Digging his heels into his horse's sides, Kekela reared up, pulling the horseback again and again. They were near to being pulled up that bank when Wili grabbed each child and threw them off the horse, where they landed on the mud and scrambled up to safety. At the very last second, a large swell came rushing down the stream and swept Wili and her horse downstream in a fury. Not wanting to drag Kekela down with her, Wili quickly undid the noose and tossed it away. Kekela broke his steed into a dead run, trying as he might to keep pace with Wili, but the current was too strong and too fast. He couldn't keep up.

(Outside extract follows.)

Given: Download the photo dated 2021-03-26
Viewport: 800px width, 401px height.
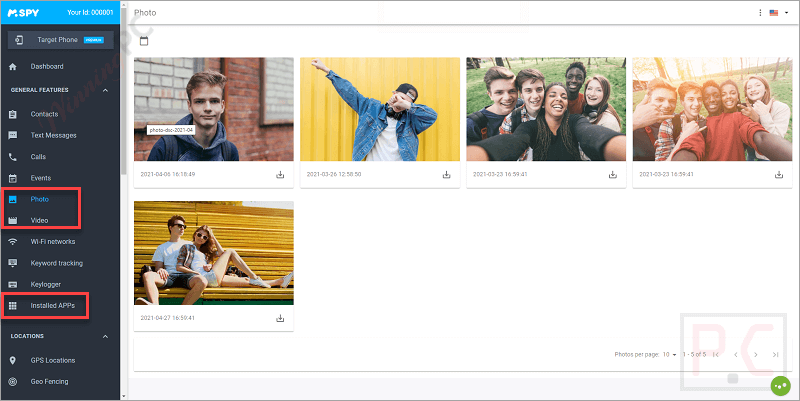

Wili's horse would be found later, battered, beaten, and dead near the Moli'i fishpond. As for Wili herself, there was nothing. No trace of her body or remains of any sort was ever found. She was gone. Her father ended up working off his debt to Sifu Ah Fong himself. In due time, he and Mrs. Ah Fong ran off together and ended up in San Francisco, where they opened up a foundry under an assumed Caucasian name. Sifu Ah Fong married a Hawaiian woman who gave him more children and more grief than he could handle.

Beneath the moon at Ka'alaea, Kekela waited at the appointed hour for Wili's specter to appear astride her phantom steed where they would break into a dead run, and Kekela would ride after her for hours on end until the sun came over the eastern horizon. This went on for years, which may explain why Kekela never married. I like to think that perhaps one night while already far into his dotage, Kekela and his horse crossed the stream, and rather than chase after Wili, he stayed where he was, unmoving. Maybe after taking off into the deep night as she normally would do, Wili realized that Kekela was not in pursuit. She came back to find Kekela standing next to horse, not on it. Maybe, he appeared to be tired of the game and wanted no more of it, after all, that time. Maybe, Wili nodded her head, and maybe, Kekela understood, and with one great heave of breath, he mounted the saddle and sat behind Wili where she buried her nose into the crook of his neck. With his arms around her waist, the two gently rode off into the night. Briefly looking back, perhaps Kekela saw his old horse laying on its side, breathing his last. When I first heard this story during my childhood, there was no real conclusion to it. It seemed that Kekela spent an eternity chasing after Wili, never once being able to be with her. Maybe, if we all think about this conclusion to their story, perhaps that will manifest to be the true end to this story.